For the apple filling:
2 medium apples
1 tbsp flour
For the cake batter:
120g butter, at room temperature
170g sugar
1 tbsp vanilla sugar
2 eggs
120g Greek yogurt
240g flour
1 ½ tsp baking powder
½ tsp baking soda
1 tsp cinnamon
½ tsp salt
240ml Rosport classic sparkling water
For the topping:
60g flaked almonds
35g brown sugar
½ tsp cinnamon
Makes 1 cake in a 23cm Springform
Preheat the oven to 170C fan.
Start by peeling and coring the apples, then cut them into 1 cm chunks. Set aside.
Put the butter, sugar and vanilla sugar in a bowl and whisk until pale and fluffy. Add the eggs, one at a time, and beat between additions. Add the Greek yoghurt and mix again briefly.

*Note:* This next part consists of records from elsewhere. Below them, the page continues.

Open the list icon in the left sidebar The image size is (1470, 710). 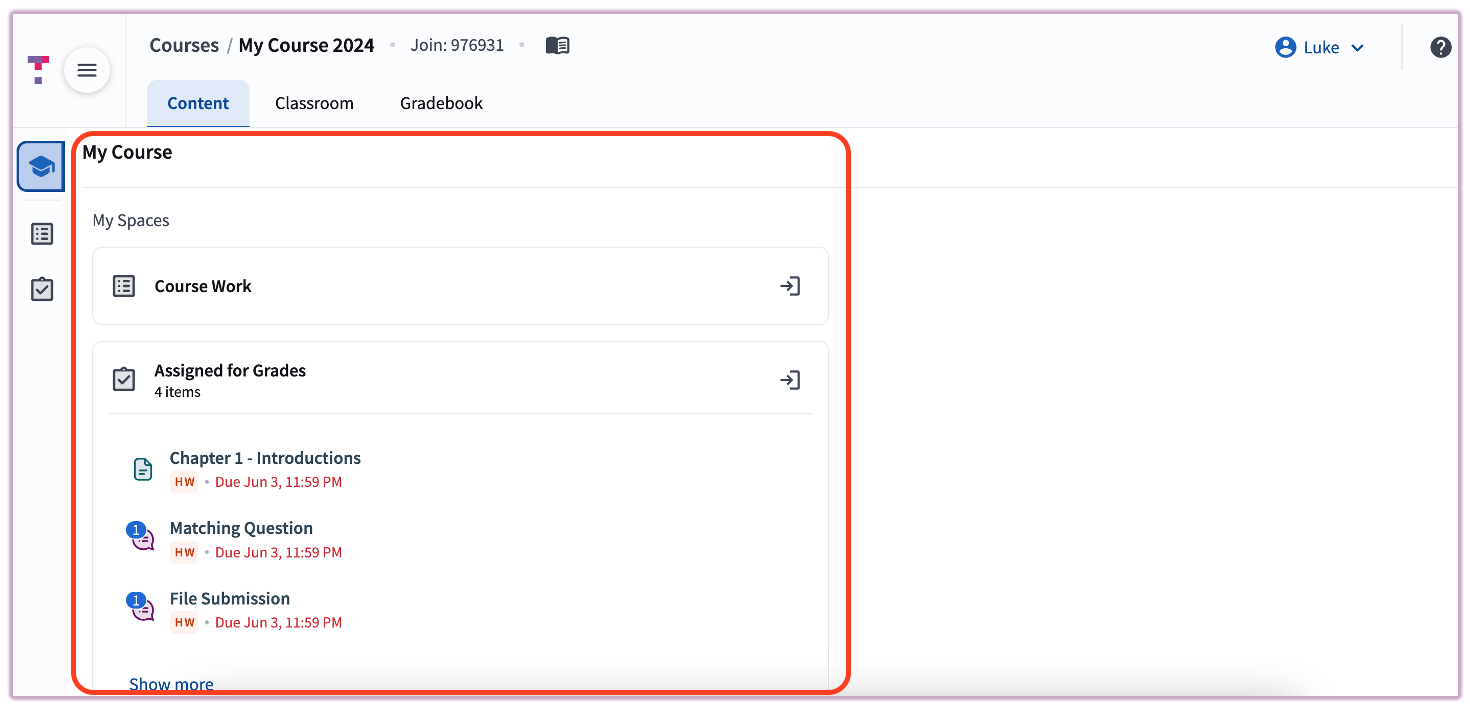tap(41, 233)
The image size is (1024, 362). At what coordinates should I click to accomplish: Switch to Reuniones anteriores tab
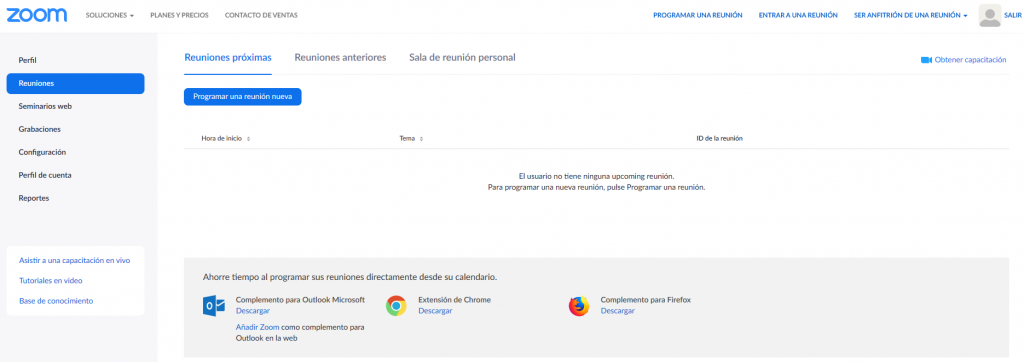pyautogui.click(x=340, y=58)
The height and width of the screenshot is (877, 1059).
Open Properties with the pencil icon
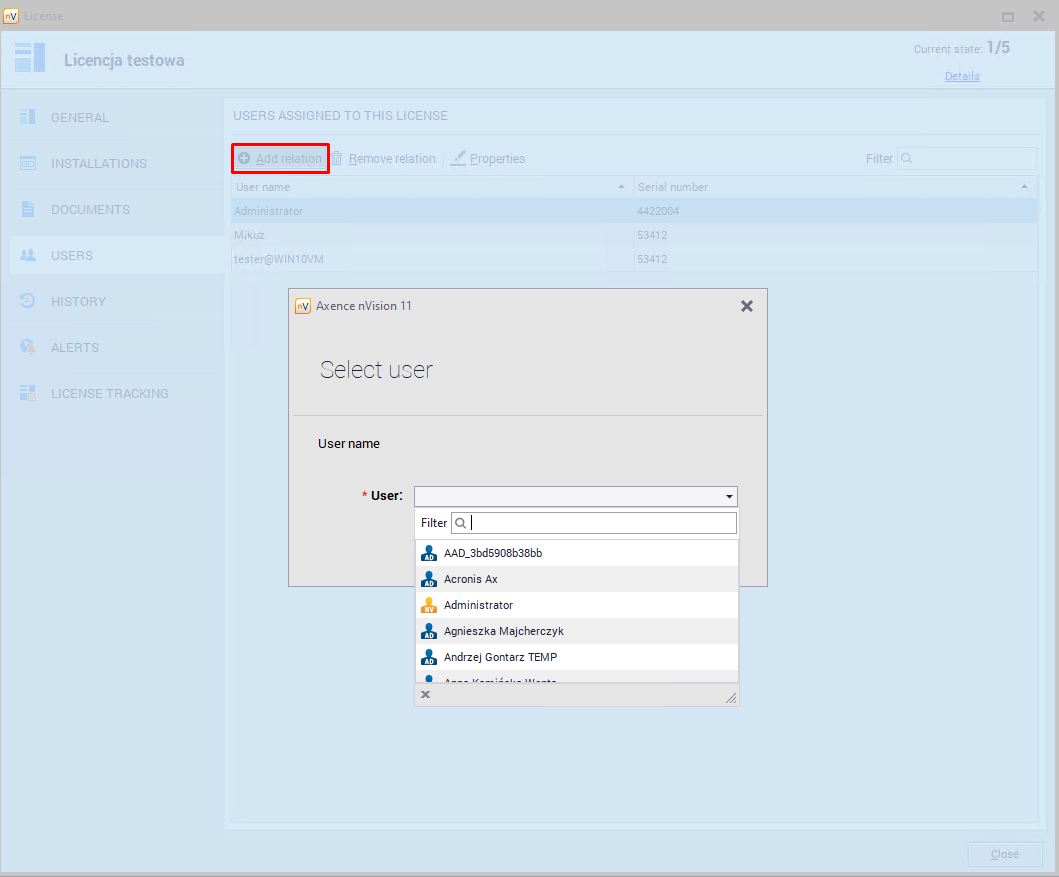coord(458,159)
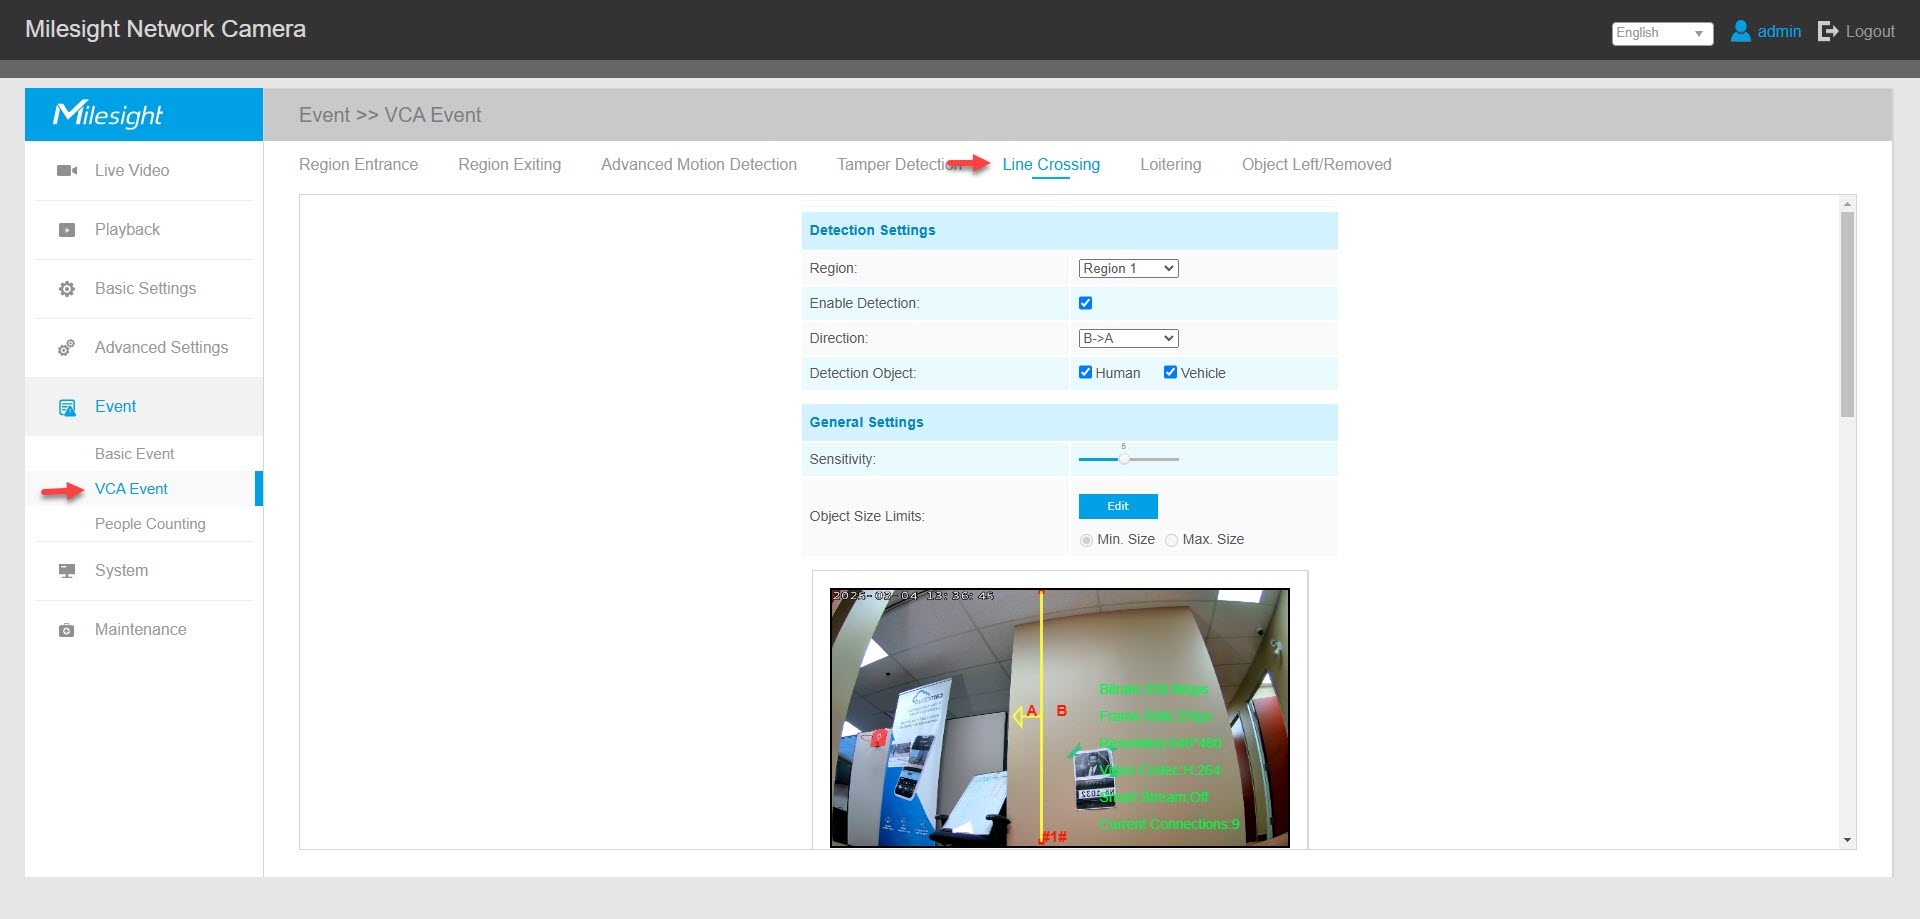Viewport: 1920px width, 919px height.
Task: Open the People Counting page
Action: 149,523
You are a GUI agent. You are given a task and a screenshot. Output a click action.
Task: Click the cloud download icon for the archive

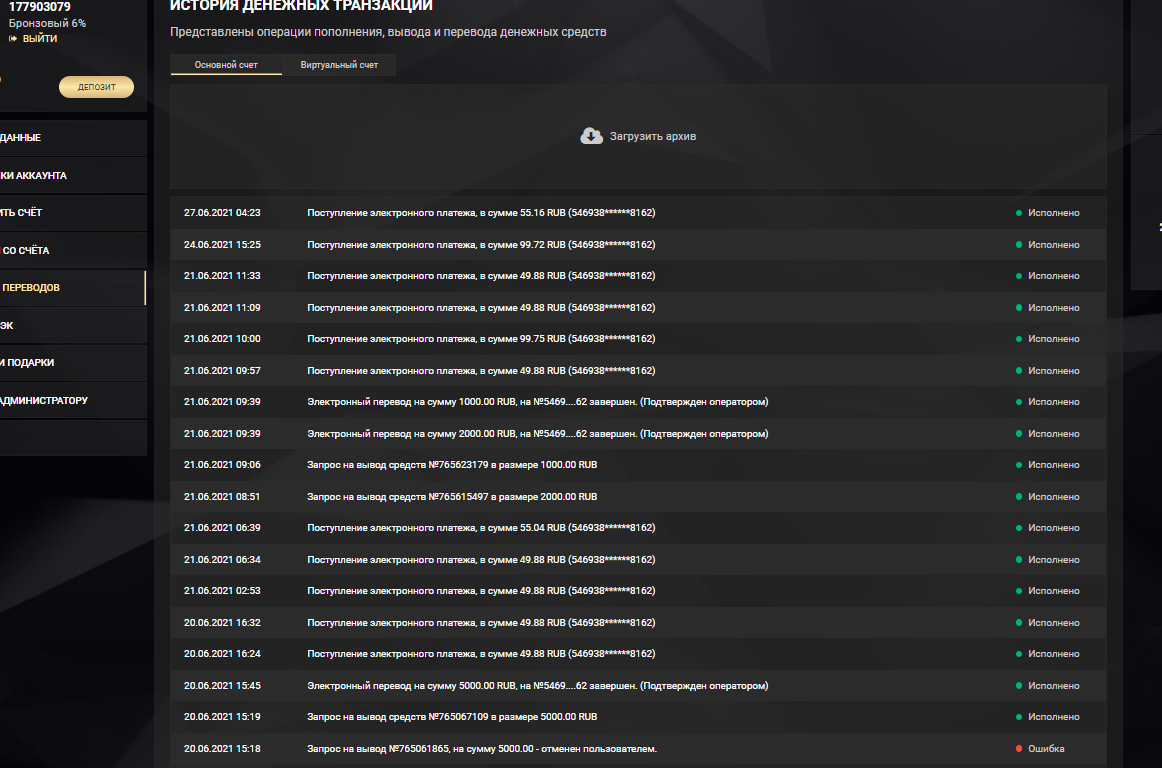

In a separate bowl, mix the flour, baking powder, baking soda, cinnamon and salt. Fold the dry ingredients through the wet ingredients, making sure not to overmix. Pour the sparkling water in the dough while whisking.
Toss the apples in 1 tablespoon of flour and fold through the batter.
Pour the batter into a 23cm Springform lined with baking paper.
In a medium bowl, combine the flaked almonds, brown sugar and cinnamon, and sprinkle over the cake.
Bake the cake for 50 minutes. Put on a wire rack to cool completely before removing from the Springform and serving.